Venice Biennale of Architecture (Alumni Outcomes)

The SOAS-Alphawood Asian Art Programme is delighted to announce that 2024/25 Dr Hettie Elgood scholar, Vy Tsan, was awarded a fellowship at the 19th Venice Biennale of Architecture. Vy kindly provided the below report on her experience.

As part of my time as the 2024/25 Dr Hettie Elgood scholar on the SOAS-Alphawood Postgraduate Diploma in Asian Art at SOAS University of London, I was fortunate to also be selected by the university and British Council to undertake a fellowship at the 19th Venice Biennale of Architecture with the British-Kenyan Pavilion.

As a Fellow and Exhibition Ambassador for the GBR: Geology of Britannic Repair exhibition co-curated by Nairobi-based architects Stella Mutegi and Kabage Karanja from cave bureau, UK-based curator and writer Owen Hopkins, and academic Professor Kathryn Yusoff, I engaged visitors to Venice from around world with an impactful exhibition examining architecture and colonisation as parallel, interconnected systems. I was honoured to invigilate the British-Kenyan Pavilion within Giardini as part of my duties, and enjoyed spending time with the ‘Objects of Repair’ installation presented in collaboration with researchers from the Palestine Regeneration Team (PART). The installation draws upon PART’s ongoing work researching repair and (re)building techniques used in Gaza and the West Bank, whilst also confronting the colonial exploitation of the Palestinian lands from the British Mandate to current Israeli occupation. In particular, I enjoyed discussing the installation ‘Experimental Travelling Lab’ with visitors, which uses materials such as crushed concrete, cardboard and corrugated metal salvaged from Gaza’s rubble to create a bench for visitors to sit on while watching a video projected in the room.
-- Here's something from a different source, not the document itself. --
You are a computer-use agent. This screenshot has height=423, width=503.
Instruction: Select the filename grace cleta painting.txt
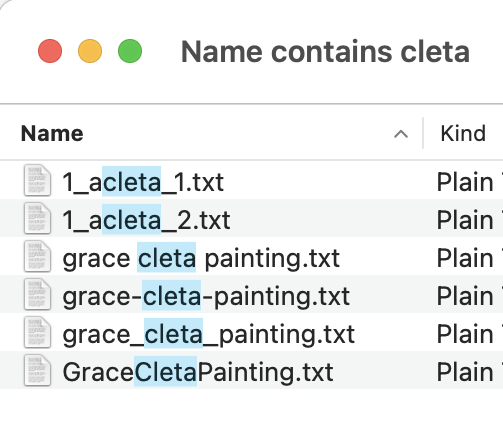(x=201, y=259)
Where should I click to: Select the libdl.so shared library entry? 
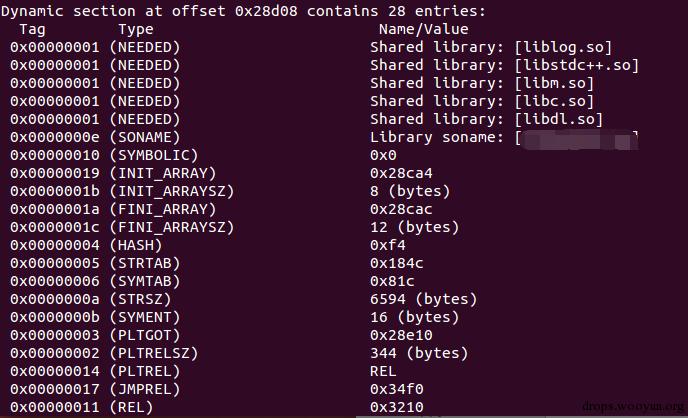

In Venice, I also undertook an independent research project on mapping the material afterlives of the objects within exhibitions, using GBR: Geology of Britannic Repair as a model due to its environmentally sustainable ethos and its connection of continents through material sourcing. I was particularly interested in the ‘Veil of Carbon and Clay’ which dressed the neo-classical British Pavilion in a dance of ‘other earths’ so that it may resemble the Kenyan Maasai people’s traditional manyatta dwellings. The installation consisted of spherical earth beads made from Kenyan clay and charcoal, which the curators plan to return to the earth after the exhibition. Between the carbon and clay spheres were red glass beads which evoked the Murano glass beads used in the slave trade, though these were manufactured in India and had been exported to the Kenyan for everyday use by the Maasai women before being transported to Venice. The fellowship provided an invaluable opportunity to observe how site, materiality, and narrative converge within a major international exhibition and these ideas will continue to inform my ongoing research into systems of interbeing within the material world — the relationships between objects, their environments, and the people who engage with them.

Being in a city as unique as Venice alongside a cohort of incredible students from universities around the UK-–studying art, architecture, stone masonry, pharmacy, civil engineering and modern languages, as well as, meeting other Fellows to the Biennale working at the Peggy Guggenheim museum and other national pavilions from Romania to the United States was a singular experience. These new friends enriched my understanding of how architecture, technology, material culture, and creative practice intersect, particularly in the context of addressing colonial legacies and environmental sustainability.